• EXERCISE
Work out how many lines of the listing below hold the word "BALLYHENRY", and give that number only.
___ MATERIAL SHOWN
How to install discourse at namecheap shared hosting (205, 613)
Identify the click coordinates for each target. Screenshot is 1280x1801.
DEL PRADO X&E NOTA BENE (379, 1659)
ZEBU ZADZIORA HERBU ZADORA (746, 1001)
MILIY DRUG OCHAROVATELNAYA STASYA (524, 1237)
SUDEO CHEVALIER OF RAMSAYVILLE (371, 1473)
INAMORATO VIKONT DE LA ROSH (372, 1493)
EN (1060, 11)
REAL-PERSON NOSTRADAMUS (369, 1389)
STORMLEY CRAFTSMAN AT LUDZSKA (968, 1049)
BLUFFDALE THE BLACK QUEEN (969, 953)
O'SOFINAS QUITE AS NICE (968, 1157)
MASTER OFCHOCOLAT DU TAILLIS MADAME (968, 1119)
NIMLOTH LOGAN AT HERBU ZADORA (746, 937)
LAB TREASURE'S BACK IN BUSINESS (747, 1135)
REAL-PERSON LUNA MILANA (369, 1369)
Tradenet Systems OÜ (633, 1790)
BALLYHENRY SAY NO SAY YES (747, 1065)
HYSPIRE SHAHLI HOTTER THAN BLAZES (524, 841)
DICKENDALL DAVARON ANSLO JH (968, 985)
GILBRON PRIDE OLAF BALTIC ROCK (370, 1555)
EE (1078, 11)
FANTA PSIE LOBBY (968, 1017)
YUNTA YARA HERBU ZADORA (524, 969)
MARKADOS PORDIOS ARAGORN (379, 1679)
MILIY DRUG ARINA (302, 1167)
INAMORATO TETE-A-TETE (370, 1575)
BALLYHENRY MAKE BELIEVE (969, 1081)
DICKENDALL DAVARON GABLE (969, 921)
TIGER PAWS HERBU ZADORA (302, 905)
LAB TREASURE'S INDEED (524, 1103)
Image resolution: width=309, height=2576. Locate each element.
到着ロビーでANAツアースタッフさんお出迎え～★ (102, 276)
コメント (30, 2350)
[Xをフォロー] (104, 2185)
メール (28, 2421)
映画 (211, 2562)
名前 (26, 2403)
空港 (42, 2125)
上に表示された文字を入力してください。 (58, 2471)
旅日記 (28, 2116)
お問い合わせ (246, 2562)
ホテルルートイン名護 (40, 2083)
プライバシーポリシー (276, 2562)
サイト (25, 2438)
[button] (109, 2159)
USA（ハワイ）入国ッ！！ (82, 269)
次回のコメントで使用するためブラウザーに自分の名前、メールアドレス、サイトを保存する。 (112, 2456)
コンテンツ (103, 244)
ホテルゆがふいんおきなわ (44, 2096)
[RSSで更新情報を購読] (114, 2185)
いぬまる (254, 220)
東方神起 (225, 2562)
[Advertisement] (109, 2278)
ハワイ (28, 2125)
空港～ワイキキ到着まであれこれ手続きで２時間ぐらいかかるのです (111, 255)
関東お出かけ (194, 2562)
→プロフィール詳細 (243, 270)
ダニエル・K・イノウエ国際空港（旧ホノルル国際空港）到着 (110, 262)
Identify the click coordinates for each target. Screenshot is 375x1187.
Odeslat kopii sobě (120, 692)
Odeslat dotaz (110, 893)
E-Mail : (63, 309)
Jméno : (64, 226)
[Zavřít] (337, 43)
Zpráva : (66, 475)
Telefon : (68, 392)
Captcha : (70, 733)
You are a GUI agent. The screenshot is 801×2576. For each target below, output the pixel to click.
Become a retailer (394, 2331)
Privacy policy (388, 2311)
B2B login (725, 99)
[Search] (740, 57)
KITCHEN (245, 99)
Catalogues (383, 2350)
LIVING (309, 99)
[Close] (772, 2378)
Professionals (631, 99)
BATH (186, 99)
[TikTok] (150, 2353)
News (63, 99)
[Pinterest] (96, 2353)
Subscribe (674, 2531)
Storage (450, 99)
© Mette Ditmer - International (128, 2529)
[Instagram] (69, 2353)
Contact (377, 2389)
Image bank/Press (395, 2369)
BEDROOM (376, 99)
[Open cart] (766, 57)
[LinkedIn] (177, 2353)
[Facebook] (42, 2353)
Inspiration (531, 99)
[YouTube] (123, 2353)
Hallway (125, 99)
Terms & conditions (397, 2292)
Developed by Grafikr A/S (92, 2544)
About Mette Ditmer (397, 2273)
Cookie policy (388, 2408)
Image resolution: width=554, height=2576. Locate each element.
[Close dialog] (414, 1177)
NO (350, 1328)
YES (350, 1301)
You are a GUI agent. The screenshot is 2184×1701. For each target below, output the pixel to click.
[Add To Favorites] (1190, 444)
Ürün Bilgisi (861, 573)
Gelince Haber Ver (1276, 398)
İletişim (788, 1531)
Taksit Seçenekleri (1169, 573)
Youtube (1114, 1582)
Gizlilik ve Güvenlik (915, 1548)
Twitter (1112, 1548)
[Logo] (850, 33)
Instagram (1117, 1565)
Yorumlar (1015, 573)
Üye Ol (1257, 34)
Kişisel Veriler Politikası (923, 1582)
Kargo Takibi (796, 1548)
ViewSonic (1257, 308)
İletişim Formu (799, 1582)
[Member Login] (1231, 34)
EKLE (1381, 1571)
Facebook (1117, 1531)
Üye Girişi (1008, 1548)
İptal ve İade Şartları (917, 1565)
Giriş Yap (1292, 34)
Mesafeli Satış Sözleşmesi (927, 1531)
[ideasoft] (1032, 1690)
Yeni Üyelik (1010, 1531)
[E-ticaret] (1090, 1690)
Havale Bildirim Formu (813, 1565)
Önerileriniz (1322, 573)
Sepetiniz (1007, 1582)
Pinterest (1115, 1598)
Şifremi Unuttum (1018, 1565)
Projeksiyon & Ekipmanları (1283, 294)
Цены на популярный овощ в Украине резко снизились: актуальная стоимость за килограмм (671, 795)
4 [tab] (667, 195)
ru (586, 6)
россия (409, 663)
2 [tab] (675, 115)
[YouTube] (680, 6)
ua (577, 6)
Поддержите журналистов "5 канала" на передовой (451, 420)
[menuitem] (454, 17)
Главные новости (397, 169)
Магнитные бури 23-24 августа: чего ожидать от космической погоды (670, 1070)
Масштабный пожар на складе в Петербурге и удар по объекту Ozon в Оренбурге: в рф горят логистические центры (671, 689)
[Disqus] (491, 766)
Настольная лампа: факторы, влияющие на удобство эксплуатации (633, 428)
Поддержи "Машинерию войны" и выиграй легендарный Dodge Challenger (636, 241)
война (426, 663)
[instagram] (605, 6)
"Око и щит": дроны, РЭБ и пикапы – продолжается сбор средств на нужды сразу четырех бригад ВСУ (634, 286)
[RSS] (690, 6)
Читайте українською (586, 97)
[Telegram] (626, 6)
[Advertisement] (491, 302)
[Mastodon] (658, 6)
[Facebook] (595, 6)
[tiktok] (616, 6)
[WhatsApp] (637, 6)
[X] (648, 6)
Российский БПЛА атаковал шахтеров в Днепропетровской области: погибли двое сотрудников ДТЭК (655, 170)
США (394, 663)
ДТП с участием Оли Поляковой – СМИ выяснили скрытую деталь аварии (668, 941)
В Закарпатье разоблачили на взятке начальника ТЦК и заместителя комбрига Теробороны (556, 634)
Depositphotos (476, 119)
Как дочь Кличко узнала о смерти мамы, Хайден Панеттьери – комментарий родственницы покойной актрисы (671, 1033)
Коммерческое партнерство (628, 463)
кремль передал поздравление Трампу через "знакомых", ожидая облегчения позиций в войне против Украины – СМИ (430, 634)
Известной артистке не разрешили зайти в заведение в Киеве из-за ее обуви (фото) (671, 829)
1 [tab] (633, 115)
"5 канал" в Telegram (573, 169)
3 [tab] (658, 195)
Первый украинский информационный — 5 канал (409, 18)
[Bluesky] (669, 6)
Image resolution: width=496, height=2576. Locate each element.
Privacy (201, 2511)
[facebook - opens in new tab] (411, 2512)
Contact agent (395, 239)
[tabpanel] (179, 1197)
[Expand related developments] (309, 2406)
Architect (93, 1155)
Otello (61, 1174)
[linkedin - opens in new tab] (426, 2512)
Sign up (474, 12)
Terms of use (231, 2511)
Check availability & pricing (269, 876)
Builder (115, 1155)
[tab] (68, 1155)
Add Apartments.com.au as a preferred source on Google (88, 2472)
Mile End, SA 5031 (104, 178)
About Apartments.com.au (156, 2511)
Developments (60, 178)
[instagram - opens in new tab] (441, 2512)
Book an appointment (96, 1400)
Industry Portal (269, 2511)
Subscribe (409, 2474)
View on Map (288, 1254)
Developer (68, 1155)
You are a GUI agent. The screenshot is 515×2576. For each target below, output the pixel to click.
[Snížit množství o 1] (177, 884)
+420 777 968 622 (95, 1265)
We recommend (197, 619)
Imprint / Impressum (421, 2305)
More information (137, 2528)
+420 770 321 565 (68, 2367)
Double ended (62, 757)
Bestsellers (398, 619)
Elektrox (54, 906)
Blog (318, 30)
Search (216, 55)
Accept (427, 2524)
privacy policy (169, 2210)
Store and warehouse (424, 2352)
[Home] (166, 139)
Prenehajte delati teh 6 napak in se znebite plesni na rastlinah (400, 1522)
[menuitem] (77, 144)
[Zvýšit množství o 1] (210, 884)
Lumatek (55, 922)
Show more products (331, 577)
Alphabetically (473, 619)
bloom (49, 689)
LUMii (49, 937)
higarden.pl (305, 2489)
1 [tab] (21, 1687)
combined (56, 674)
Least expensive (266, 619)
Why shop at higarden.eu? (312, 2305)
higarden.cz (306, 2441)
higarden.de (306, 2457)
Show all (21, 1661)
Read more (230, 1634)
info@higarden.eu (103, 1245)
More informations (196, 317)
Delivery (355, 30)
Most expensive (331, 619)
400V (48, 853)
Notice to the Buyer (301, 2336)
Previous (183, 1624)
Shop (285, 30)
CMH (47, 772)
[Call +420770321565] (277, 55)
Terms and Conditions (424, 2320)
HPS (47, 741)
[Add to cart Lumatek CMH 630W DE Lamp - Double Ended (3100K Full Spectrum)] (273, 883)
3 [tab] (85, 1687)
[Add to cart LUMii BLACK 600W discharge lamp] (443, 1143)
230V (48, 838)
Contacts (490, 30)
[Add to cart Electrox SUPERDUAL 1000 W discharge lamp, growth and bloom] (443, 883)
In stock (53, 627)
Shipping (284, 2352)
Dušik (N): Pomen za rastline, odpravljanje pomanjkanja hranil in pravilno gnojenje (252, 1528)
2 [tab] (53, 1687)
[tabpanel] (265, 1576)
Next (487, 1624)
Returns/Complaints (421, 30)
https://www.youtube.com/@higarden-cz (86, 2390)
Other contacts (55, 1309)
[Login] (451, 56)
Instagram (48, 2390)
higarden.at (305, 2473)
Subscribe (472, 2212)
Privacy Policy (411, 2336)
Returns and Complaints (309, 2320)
______
• REPLY TO THE TASK
2